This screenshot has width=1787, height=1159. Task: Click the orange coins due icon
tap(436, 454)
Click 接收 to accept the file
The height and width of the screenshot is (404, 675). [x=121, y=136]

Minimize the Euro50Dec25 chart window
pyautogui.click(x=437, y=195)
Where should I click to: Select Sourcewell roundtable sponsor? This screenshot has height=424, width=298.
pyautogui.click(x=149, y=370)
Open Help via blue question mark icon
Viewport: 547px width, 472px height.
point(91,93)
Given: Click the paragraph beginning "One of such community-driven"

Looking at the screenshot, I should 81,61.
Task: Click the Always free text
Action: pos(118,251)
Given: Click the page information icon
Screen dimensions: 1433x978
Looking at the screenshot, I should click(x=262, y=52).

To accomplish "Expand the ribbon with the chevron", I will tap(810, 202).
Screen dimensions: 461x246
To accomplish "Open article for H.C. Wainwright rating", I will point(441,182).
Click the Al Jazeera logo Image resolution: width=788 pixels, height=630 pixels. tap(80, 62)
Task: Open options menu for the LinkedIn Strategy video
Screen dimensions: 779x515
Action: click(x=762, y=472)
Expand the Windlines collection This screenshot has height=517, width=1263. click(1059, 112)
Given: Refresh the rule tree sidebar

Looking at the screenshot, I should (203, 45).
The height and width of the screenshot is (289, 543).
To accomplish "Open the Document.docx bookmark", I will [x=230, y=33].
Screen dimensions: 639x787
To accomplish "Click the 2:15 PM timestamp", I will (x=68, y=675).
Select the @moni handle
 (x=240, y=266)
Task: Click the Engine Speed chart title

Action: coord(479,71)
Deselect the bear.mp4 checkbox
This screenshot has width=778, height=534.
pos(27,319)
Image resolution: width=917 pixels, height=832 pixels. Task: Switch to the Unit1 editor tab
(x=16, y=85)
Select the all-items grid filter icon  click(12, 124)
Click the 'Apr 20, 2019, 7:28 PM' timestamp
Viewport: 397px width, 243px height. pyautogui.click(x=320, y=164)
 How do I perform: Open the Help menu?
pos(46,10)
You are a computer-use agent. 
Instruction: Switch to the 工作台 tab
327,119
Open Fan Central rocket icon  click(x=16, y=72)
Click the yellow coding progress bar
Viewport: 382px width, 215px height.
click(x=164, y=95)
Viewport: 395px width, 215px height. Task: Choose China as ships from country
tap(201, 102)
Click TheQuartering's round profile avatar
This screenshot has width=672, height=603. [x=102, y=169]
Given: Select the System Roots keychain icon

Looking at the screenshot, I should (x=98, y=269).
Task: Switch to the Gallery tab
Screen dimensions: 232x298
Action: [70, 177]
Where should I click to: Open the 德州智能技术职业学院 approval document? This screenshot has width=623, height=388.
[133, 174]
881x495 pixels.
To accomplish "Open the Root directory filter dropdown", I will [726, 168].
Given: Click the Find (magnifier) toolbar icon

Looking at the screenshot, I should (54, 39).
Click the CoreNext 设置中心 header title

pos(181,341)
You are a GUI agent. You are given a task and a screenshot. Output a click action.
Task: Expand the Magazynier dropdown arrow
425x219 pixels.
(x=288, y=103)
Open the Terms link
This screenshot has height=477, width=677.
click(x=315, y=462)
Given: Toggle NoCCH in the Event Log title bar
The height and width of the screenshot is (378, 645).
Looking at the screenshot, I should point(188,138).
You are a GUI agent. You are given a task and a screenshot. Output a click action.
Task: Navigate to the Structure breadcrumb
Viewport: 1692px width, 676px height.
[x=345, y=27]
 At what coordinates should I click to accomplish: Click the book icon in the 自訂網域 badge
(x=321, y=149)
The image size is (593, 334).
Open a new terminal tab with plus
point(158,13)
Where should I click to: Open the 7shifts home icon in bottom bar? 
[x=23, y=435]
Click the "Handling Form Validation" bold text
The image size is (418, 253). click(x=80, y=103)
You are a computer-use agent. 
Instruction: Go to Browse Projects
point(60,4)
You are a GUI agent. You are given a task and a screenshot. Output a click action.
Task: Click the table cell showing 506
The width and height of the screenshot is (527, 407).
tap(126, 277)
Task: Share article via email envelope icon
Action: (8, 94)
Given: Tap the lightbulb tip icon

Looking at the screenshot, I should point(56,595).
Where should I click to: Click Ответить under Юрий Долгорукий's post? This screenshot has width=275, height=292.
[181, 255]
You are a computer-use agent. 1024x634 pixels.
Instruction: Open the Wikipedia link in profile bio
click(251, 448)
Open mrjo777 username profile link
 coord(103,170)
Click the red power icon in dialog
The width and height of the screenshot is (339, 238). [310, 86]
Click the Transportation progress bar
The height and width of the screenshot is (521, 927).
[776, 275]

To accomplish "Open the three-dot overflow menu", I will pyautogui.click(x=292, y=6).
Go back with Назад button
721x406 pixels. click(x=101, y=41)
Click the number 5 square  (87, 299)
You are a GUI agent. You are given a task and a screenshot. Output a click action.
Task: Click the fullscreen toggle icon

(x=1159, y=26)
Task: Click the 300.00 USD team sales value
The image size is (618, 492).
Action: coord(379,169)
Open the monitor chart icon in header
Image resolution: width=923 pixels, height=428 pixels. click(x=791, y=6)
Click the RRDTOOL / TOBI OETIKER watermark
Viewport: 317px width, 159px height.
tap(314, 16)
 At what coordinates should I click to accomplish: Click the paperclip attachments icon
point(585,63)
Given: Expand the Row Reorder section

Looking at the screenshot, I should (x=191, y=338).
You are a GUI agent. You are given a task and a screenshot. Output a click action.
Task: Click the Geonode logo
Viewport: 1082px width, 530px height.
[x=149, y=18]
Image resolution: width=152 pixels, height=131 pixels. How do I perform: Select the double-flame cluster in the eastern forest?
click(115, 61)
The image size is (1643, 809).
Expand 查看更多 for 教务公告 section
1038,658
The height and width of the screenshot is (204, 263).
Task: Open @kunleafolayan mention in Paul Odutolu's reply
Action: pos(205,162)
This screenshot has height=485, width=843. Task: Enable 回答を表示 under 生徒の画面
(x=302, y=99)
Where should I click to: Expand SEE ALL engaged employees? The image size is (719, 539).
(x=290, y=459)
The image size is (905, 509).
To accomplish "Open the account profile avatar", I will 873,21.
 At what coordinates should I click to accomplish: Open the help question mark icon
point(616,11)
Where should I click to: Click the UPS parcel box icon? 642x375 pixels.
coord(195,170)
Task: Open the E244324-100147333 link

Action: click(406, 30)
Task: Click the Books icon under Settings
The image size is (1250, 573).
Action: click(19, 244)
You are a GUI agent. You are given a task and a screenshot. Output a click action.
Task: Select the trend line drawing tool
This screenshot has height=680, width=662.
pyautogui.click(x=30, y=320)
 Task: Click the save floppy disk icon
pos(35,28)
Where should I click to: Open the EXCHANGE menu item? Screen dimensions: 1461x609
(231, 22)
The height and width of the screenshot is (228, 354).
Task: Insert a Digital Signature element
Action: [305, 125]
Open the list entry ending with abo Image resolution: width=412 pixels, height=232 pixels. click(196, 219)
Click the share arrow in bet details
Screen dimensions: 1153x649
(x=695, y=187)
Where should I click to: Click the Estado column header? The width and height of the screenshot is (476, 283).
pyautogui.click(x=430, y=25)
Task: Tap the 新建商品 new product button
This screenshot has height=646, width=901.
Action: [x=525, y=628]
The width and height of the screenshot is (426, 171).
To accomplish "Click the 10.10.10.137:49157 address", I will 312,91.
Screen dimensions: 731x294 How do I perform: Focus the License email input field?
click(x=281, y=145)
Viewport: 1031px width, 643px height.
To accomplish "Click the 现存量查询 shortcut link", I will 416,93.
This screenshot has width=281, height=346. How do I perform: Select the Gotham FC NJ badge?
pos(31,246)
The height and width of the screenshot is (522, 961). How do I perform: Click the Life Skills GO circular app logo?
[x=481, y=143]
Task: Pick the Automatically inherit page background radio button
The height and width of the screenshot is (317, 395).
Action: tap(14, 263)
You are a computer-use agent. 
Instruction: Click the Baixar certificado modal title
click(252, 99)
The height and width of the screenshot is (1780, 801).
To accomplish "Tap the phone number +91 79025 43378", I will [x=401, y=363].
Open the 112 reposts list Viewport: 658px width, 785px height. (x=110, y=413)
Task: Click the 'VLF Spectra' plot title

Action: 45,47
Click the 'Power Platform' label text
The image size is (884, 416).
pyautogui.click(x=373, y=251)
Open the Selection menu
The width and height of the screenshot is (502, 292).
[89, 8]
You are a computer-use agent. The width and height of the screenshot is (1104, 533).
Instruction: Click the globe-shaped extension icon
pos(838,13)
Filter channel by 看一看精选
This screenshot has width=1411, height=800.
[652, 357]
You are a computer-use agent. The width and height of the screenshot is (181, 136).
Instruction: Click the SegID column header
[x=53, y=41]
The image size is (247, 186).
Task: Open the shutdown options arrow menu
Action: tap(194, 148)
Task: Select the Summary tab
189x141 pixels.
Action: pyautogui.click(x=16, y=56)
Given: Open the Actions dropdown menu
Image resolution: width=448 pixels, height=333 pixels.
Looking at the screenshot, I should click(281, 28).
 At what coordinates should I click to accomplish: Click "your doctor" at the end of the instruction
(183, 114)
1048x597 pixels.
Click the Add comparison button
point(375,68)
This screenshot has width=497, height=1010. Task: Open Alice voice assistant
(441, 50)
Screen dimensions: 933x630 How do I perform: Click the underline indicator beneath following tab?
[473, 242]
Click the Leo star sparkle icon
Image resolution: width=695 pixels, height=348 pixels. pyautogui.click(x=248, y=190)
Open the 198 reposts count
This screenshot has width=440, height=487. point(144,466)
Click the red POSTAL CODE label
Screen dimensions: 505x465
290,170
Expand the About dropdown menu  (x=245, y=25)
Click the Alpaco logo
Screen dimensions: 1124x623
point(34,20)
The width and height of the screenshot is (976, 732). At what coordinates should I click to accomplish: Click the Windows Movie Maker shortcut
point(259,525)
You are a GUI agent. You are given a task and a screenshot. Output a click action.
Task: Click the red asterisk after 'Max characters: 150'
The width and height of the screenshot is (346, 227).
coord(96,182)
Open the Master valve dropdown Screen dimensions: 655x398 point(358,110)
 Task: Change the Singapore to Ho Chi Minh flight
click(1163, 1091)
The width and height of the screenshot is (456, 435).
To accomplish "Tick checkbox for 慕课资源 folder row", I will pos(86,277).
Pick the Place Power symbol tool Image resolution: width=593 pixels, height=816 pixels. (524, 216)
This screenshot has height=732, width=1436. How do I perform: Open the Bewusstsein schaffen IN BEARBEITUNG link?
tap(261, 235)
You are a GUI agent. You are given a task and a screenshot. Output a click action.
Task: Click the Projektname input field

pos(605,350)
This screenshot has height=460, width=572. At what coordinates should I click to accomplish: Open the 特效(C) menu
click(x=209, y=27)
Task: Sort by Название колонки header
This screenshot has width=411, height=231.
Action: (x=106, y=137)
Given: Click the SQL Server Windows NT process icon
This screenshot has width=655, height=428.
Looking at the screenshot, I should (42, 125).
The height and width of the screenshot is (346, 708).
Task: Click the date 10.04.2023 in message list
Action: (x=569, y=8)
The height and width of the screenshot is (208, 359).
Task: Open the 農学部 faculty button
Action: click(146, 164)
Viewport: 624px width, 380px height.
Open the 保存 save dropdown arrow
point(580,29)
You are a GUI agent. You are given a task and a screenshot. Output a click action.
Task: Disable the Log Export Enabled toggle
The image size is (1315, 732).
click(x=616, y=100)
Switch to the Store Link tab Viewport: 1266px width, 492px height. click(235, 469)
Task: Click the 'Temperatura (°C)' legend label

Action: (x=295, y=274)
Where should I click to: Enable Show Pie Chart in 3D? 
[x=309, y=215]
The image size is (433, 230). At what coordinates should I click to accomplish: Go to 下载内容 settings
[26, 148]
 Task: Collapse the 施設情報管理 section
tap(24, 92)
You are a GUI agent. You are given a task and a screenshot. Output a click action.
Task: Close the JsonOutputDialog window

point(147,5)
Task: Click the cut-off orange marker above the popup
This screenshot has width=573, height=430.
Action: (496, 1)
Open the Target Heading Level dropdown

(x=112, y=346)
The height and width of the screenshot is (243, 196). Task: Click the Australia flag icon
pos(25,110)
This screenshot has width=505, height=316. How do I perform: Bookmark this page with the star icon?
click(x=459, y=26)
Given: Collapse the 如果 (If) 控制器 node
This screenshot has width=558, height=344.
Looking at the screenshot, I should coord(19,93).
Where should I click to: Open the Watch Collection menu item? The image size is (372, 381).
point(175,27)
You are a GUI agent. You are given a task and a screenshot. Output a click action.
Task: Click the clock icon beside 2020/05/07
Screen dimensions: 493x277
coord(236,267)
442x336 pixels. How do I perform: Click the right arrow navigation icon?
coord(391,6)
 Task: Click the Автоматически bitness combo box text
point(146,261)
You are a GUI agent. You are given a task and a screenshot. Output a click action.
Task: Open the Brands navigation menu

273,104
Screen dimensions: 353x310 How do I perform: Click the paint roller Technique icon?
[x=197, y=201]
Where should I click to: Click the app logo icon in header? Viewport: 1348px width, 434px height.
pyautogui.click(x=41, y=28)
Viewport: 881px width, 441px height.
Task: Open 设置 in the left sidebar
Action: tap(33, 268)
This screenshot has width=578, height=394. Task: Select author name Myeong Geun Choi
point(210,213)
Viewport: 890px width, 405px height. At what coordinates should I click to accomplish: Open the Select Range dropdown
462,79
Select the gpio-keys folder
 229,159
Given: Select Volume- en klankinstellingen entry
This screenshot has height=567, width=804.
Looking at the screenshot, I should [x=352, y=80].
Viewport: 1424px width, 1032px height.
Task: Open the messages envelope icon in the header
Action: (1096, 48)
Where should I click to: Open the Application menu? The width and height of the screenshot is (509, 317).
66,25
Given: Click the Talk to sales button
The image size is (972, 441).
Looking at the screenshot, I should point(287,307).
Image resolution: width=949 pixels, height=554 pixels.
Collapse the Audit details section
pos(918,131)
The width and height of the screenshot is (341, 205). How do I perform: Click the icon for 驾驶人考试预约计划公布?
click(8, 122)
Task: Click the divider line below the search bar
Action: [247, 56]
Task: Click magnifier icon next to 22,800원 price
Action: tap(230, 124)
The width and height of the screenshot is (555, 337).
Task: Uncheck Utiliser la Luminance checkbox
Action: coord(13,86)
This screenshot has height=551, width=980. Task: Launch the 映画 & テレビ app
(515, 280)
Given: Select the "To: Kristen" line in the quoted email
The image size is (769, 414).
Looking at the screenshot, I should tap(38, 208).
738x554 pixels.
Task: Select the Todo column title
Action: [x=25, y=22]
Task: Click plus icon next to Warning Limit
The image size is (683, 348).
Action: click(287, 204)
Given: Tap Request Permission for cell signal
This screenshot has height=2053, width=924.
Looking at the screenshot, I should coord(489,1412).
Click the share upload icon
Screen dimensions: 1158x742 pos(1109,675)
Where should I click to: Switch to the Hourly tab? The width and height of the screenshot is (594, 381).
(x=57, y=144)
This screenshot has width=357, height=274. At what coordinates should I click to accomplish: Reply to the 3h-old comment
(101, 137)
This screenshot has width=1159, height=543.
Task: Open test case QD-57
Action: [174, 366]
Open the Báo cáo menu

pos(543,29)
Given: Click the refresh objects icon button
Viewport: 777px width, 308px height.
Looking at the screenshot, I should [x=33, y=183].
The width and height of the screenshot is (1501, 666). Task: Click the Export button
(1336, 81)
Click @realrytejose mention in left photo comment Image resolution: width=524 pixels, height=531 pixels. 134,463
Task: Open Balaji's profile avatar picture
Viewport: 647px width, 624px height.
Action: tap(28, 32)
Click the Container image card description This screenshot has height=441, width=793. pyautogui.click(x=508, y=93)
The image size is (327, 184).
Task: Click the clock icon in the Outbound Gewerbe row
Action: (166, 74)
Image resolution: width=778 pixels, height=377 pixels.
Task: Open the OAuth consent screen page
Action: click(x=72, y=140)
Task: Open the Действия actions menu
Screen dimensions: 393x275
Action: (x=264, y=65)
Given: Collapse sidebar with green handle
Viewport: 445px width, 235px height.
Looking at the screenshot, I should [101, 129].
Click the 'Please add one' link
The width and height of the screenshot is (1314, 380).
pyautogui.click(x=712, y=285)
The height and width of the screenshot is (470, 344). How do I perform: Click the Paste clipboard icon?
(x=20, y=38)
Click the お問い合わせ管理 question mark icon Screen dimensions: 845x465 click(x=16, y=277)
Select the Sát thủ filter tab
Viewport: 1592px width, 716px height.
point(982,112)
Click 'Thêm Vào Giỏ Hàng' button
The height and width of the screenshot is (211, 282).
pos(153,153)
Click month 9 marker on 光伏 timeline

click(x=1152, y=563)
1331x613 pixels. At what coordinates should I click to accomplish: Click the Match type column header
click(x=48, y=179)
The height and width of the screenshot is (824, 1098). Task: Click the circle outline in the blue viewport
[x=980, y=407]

▸ **PROBLEM DESCRIPTION**
Each line of the material that has the word "cell" belongs in the answer.

▸ **FINISHED TASK**
Task: Click the table cell showing 506
Given: Tap Request Permission for cell signal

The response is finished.